Data to process Block Start

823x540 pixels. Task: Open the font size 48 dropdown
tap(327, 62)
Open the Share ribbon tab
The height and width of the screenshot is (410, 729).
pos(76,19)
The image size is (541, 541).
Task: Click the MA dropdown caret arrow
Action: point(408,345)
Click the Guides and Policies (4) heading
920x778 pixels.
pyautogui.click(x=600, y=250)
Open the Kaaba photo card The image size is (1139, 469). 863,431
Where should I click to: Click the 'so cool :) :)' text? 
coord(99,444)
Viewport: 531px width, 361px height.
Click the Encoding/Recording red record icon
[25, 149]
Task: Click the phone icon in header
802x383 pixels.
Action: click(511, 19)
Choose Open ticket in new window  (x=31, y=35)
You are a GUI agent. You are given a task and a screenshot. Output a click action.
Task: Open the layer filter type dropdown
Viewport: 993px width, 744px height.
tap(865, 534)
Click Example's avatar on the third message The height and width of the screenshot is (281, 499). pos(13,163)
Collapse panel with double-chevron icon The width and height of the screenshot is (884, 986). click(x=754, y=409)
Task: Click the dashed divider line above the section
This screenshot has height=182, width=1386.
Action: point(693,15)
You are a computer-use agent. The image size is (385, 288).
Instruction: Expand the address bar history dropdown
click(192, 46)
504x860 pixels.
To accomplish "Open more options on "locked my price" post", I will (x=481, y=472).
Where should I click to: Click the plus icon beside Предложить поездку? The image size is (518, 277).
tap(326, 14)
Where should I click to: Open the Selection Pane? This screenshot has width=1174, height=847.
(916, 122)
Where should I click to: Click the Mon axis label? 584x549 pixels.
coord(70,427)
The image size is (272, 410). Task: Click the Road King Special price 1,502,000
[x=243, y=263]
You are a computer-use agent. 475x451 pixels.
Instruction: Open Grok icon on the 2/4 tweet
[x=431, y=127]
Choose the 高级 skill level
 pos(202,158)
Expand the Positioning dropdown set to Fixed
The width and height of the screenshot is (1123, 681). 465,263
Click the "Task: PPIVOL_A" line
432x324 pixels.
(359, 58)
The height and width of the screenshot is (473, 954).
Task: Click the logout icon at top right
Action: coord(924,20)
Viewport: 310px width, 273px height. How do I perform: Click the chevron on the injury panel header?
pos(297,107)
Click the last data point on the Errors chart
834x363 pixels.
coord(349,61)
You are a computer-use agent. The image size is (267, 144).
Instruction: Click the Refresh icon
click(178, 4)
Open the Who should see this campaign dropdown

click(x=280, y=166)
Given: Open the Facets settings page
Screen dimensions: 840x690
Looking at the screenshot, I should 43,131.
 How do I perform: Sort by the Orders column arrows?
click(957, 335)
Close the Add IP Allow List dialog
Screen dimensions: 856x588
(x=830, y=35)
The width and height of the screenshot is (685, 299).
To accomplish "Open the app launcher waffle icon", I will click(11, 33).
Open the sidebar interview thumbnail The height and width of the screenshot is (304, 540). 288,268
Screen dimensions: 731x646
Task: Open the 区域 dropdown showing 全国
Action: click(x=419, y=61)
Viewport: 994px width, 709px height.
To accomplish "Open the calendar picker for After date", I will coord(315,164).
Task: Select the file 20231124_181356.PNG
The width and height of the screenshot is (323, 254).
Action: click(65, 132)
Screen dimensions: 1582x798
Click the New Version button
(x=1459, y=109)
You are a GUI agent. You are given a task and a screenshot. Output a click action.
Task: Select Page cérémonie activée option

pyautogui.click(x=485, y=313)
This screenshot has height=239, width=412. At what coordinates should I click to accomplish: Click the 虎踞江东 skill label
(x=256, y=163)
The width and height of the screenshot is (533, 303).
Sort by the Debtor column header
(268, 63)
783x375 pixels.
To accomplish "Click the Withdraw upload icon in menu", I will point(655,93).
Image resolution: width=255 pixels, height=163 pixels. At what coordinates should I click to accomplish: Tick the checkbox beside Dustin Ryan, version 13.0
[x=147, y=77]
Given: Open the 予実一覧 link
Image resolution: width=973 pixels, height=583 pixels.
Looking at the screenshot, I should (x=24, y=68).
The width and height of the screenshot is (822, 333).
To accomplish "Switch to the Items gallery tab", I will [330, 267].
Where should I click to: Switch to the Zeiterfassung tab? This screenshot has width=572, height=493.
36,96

Data to process Block End

_Problem details_
Set down the lines above as they stand, starting with the first line and ending with the line that contains "Click the Guides and Policies (4) heading".

_Solution_
823x540 pixels. Task: Open the font size 48 dropdown
tap(327, 62)
Open the Share ribbon tab
The height and width of the screenshot is (410, 729).
pos(76,19)
The image size is (541, 541).
Task: Click the MA dropdown caret arrow
Action: point(408,345)
Click the Guides and Policies (4) heading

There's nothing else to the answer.